07. Jingga
Aruna menatap Hendra yang tertunduk lesu dihadapannya.
“Gue capek banget Na,”
Aruna hanya bisa menjadi pendengar bagi Hendra saat ini.
“Gue mau susul Jingga. Tapi anak-anak gue bakal sendirian,”
Aruna menggeleng pelan, raut wajahnya berubah serius karena tak menyukai maksud ucapan Hendra.
“Jingga pasti punya alasan kenapa pilih untuk mengorbankan dirinya sendiri Hen,”
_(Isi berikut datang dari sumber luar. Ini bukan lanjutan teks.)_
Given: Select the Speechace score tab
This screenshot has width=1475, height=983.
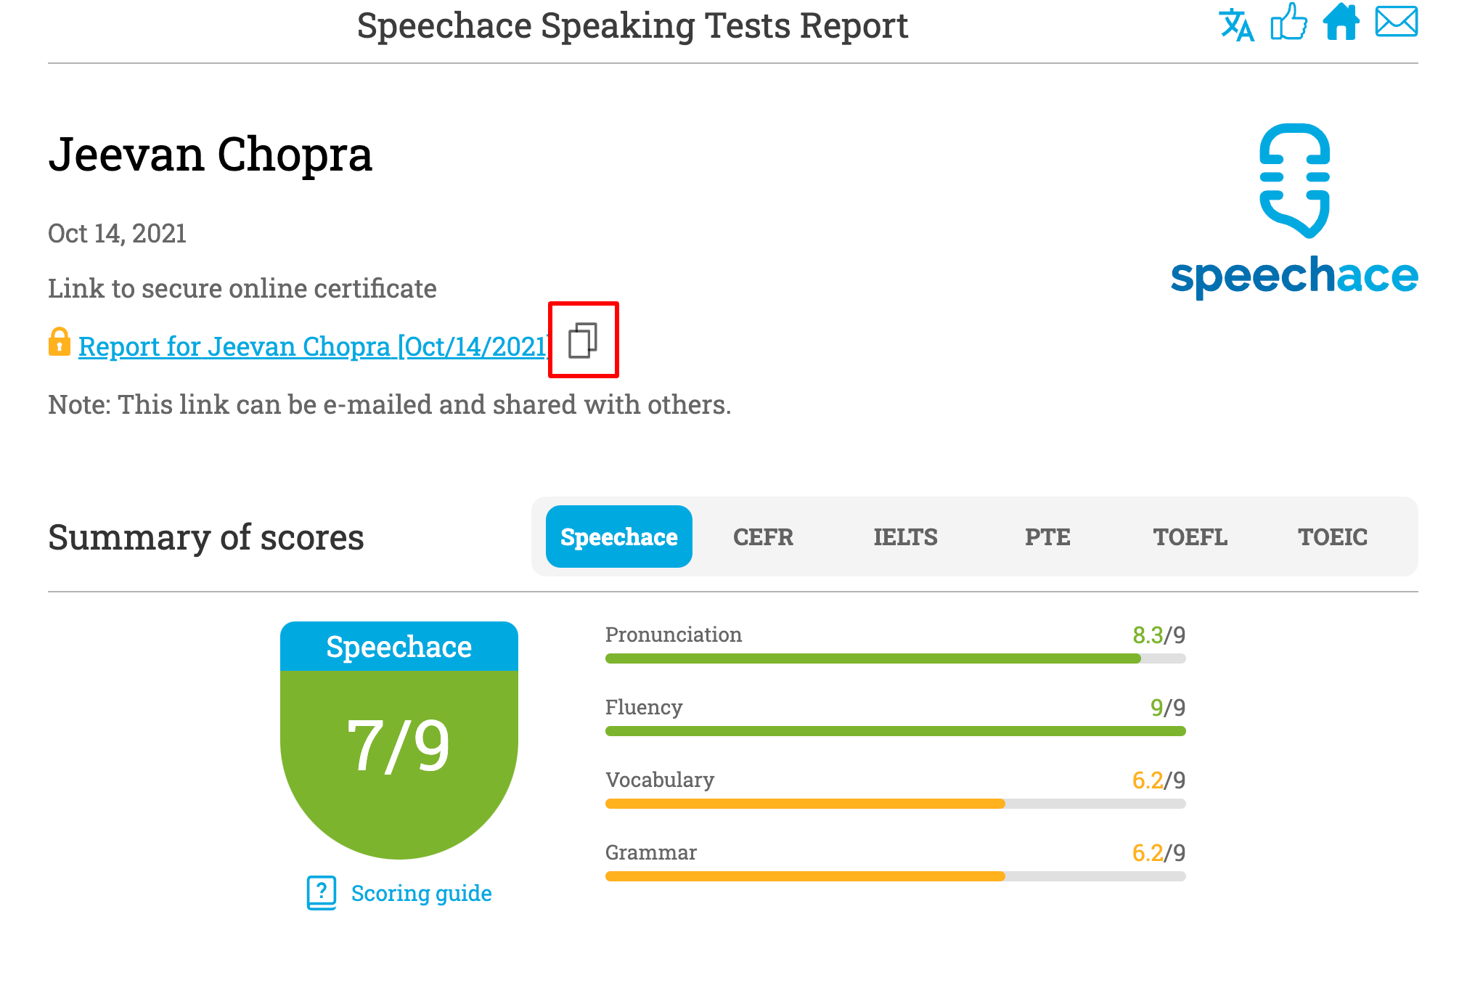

“Tapi dia ninggalin gue Na. Selamanya,”
Jingga meninggal saat melahirkan anak kembarnya. Awalnya, Jingga akan melakukan operasi caesar untuk melahirkan bayinya. Tapi dokter baru menemukan bahwa ternyata Jingga mempunyai emboli cairan ketuban. Kondisi dimana masuknya cairan ketuban, sel bayi, atau bahan lain dari rahim menuju ke sirkulasi darah ibu hamil saat melahirkan.
Hendra bercerita, bahwa sebelum ditemukan masalah tersebut, dokter mengatakan bahwa detak jantung bayi mereka melemah dan mengancam nyawa bayi mereka.
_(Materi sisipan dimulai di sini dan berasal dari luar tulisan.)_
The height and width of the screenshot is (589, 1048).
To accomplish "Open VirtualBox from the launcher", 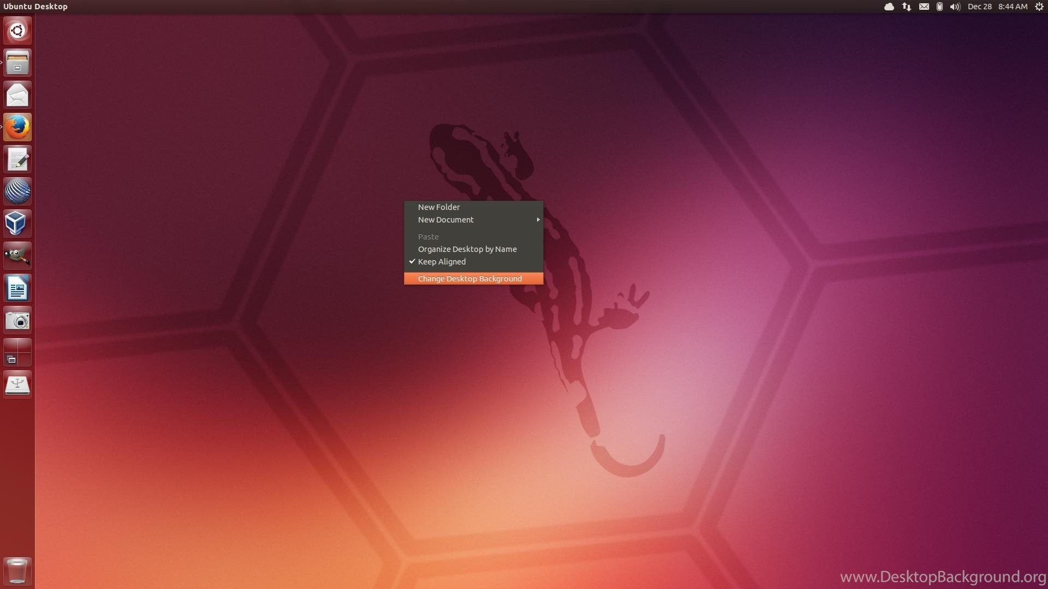I will [x=17, y=224].
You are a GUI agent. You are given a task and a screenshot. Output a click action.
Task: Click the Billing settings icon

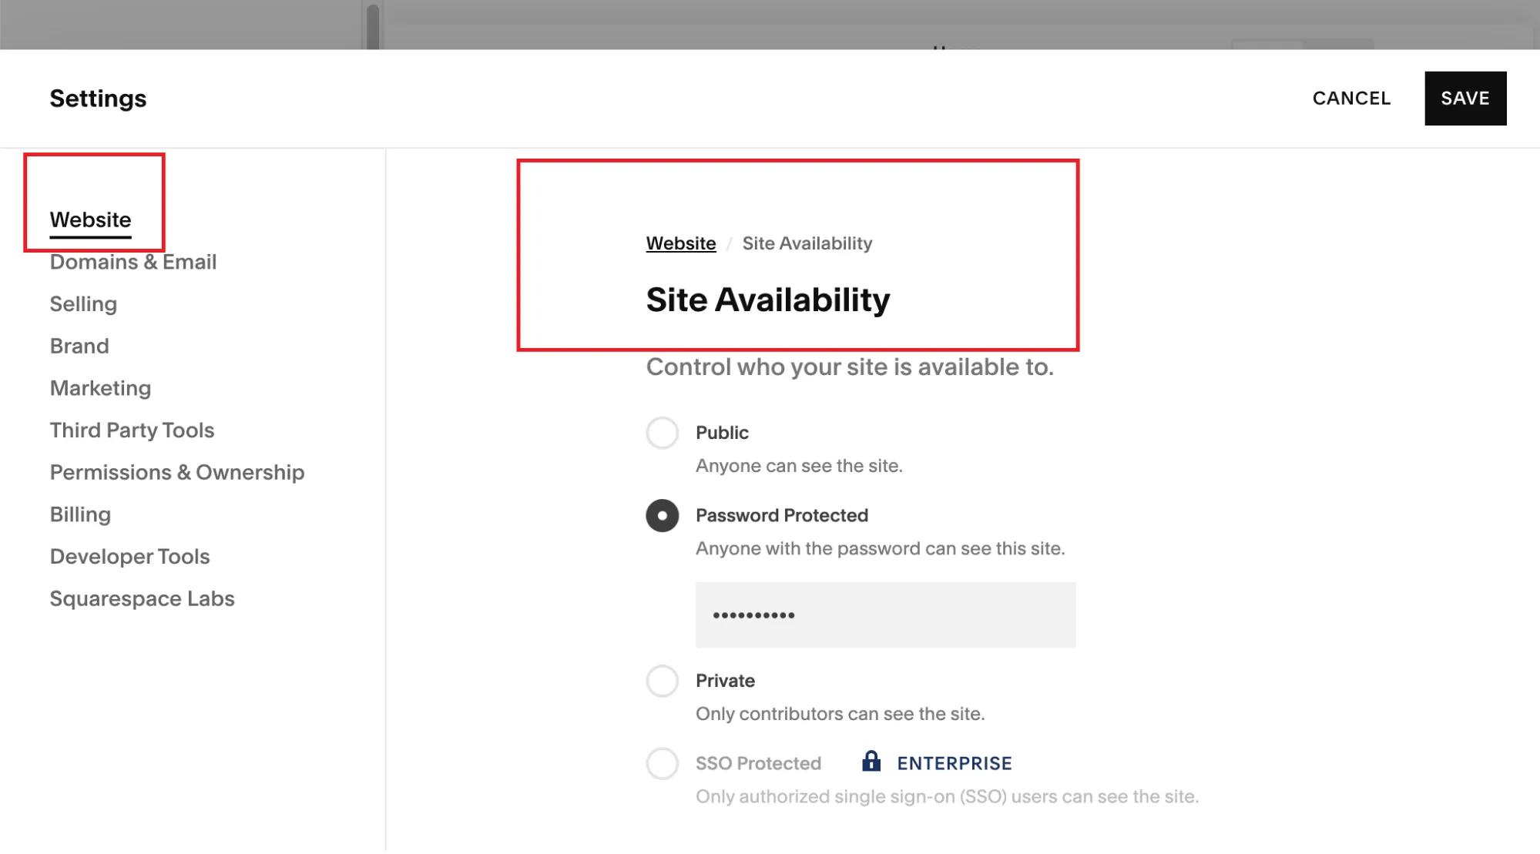(80, 514)
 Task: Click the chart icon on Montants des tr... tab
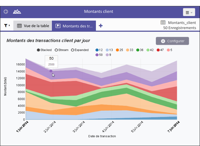[58, 26]
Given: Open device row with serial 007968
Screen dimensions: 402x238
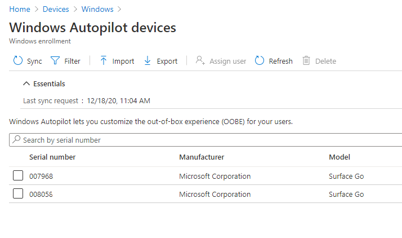Looking at the screenshot, I should 41,176.
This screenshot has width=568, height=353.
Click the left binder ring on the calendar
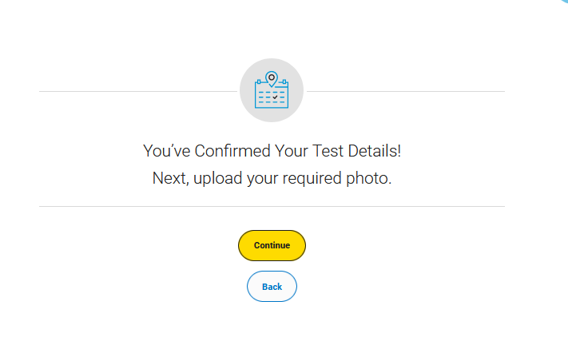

Akhirnya dokter memberikan dua pilihan. Menyelamatkan nyawa Jingga dan mengorbankan bayinya, atau Jingga yang mengorbankan nyawanya demi kehidupan bayi kembarnya. Dan Jingga memilih pilihan kedua.
“Kalo seandainya Jingga—”
“Hen. Liat Biru sama Nila disana,” potong Aruna. Hendra menurut.
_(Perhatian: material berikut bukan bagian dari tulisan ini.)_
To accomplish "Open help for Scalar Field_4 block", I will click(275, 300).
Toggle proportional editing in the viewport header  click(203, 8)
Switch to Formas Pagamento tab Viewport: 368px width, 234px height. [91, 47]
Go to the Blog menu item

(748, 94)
“Mereka berdua anugerah yang Tuhan kasih buat lo, lewat Jingga. Jingga mau lo relain kepergiannya dan rawat anak kalian dengan baik. Jingga percaya dan sayang sama lo, Hendra,” ucap Aruna.
“Mereka ngga pernah tanya dimana keberadaan Jingga sama gue, Na. Mereka takut gue sedih. Juan yang bilang sama gue,”
“Anak umur tujuh tahun kayak mereka ngerti perasaan gue, Na. Ga becus banget gue jadi ayah,”
“Lo harus janji ya Na, kalo umur gue ngga panjang, lo mau kan rawat Biru sama Nila?” sambung Hendra.
“Lo bakal liat mereka tumbuh dewasa bahkan menikah Hen. Jadi lo harus selalu sehat dan sayang sama mereka. Syukuri kehadiran mereka yang menemani lo selama beberapa tahun ini. Jadi lebih dekat lagi sama mereka, karena mereka cuma punya lo,”
Dalam tunduknya, Hendra mengangguk paham. Ucapan Juan beberapa saat lalu membuat Hendra tersadar dan merasa bersalah kepada anak-anaknya.
“Makasih udah selalu ada buat gue, Na. Gue tau kalo ada Nata pasti gue digeplak, tapi kali ini gue boleh peluk lo ngga?”
Aruna mengangguk mengizinkan.
“Selalu kuat dan sehat ya Hen. Demi Biru sama Nila. Dan juga Jingga.”